▶ Verilen Metin:
X

Çok daha güçlü ayağa kalkmak için: Psikolojik zorlukların hediyeleri

İnsan olmanın gereği, hepimiz hayatımızın belirli dönemlerinde zorluklar yaşıyoruz. Herkesin kendi hayatının çizgisine ve kendi kişiliğine göre değişebilen bu zorlukların ortak özelliği, her insanın hayatında öyle ya da böyle bir şekilde gerçekleşmesi.

İnsansanız ve bu gezegende bir süredir nefes alıp veriyorsanız; birtakım zorluklar yaşamış, gelecekle birlikte birtakım zorluklara da maruz kalacaksınız demektir. Bunları duymak, bilmek, ayırdına varmak çoğumuzun zoruna gidiyor. “Ne yani bu dünyaya acı çekmeye mi geldim? Hayat hep zor mu olacak?” diye düşünüyor olabilirsiniz. Aslında durum tam olarak da öyle değil, evet hayat zorluklarla dolu ancak hayat tamamen zorluklardan ibaret değil. Acısını da tatlısını da içinde barındırarak bize bir bütünün içinde yaşamanın güzelliklerini gösteriyor hayat.

▶ Analiz Verileri:
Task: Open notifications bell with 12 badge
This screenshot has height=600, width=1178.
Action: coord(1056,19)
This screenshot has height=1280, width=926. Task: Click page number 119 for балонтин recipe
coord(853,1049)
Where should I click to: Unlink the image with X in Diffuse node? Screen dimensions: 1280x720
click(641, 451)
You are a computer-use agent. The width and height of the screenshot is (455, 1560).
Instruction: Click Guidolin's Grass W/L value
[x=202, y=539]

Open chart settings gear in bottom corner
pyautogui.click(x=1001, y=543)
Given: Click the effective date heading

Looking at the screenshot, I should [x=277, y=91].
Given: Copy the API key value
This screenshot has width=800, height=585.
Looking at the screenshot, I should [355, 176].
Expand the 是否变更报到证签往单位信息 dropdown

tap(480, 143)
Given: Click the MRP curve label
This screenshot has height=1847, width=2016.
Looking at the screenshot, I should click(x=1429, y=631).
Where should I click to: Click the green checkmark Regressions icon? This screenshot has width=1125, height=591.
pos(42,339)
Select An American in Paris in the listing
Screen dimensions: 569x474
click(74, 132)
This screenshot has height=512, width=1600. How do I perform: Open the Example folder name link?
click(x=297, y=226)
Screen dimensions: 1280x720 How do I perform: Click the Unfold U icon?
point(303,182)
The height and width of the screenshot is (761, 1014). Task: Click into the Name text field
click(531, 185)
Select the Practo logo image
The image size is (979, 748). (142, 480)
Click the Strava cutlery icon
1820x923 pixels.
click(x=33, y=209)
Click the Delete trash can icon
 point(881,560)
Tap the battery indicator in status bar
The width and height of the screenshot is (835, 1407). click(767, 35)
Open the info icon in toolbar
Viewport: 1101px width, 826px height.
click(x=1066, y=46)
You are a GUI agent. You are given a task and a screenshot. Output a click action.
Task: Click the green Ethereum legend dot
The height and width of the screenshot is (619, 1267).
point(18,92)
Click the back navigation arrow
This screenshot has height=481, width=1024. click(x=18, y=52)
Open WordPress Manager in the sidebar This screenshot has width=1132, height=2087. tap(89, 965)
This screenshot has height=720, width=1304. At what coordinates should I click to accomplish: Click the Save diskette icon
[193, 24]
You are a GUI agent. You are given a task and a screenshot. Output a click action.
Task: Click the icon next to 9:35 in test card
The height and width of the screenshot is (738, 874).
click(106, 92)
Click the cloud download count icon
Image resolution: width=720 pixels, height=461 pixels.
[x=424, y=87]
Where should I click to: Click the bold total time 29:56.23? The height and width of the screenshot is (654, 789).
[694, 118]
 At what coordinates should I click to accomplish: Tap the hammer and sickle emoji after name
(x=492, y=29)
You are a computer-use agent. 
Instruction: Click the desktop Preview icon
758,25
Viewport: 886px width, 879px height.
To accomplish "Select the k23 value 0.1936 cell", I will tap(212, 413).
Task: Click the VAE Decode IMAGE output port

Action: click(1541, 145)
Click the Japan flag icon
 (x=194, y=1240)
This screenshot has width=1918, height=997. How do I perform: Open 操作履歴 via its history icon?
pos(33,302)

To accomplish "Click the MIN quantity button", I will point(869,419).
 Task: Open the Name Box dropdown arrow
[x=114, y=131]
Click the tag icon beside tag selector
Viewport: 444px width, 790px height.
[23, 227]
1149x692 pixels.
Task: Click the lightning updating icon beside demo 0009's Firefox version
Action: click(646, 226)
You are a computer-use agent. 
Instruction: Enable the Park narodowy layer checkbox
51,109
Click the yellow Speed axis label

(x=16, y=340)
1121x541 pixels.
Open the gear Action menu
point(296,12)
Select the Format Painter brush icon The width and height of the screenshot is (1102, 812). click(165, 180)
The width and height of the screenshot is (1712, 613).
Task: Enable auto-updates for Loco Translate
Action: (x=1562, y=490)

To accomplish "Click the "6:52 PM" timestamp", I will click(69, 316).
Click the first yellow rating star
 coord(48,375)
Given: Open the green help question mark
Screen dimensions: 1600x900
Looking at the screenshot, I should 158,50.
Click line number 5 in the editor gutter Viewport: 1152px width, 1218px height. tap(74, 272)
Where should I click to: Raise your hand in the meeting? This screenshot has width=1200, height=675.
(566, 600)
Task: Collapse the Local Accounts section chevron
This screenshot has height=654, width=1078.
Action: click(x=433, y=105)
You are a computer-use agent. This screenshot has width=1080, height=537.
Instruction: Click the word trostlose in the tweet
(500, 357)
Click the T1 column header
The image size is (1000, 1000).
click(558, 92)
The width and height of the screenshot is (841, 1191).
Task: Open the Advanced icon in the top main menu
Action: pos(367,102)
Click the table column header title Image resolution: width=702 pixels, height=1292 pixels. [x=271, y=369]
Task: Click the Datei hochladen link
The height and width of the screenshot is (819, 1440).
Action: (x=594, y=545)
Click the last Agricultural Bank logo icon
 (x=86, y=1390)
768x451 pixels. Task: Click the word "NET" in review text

▶ Okuduğunuzu Uygulayın:
a - Verilen metinde "Çok daha güçlü" sözcüklerinin geçtiği yerden başlayıp "bir şekilde gerçekleşmesi." sözcüklerinden sonra durarak aradaki bölümü birebir kopyalayın.
b - Verilen metne göre, insanların yaşadığı zorlukların ortak özelliği nedir?
Yanıt verirken yalnızca verilen metne dayanın, kayıtları kullanmayın.

▶ Alıştırma Sonuçları:
a -
Çok daha güçlü ayağa kalkmak için: Psikolojik zorlukların hediyeleri

İnsan olmanın gereği, hepimiz hayatımızın belirli dönemlerinde zorluklar yaşıyoruz. Herkesin kendi hayatının çizgisine ve kendi kişiliğine göre değişebilen bu zorlukların ortak özelliği, her insanın hayatında öyle ya da böyle bir şekilde gerçekleşmesi.

b - Her insanın hayatında öyle ya da böyle bir şekilde gerçekleşmeleri.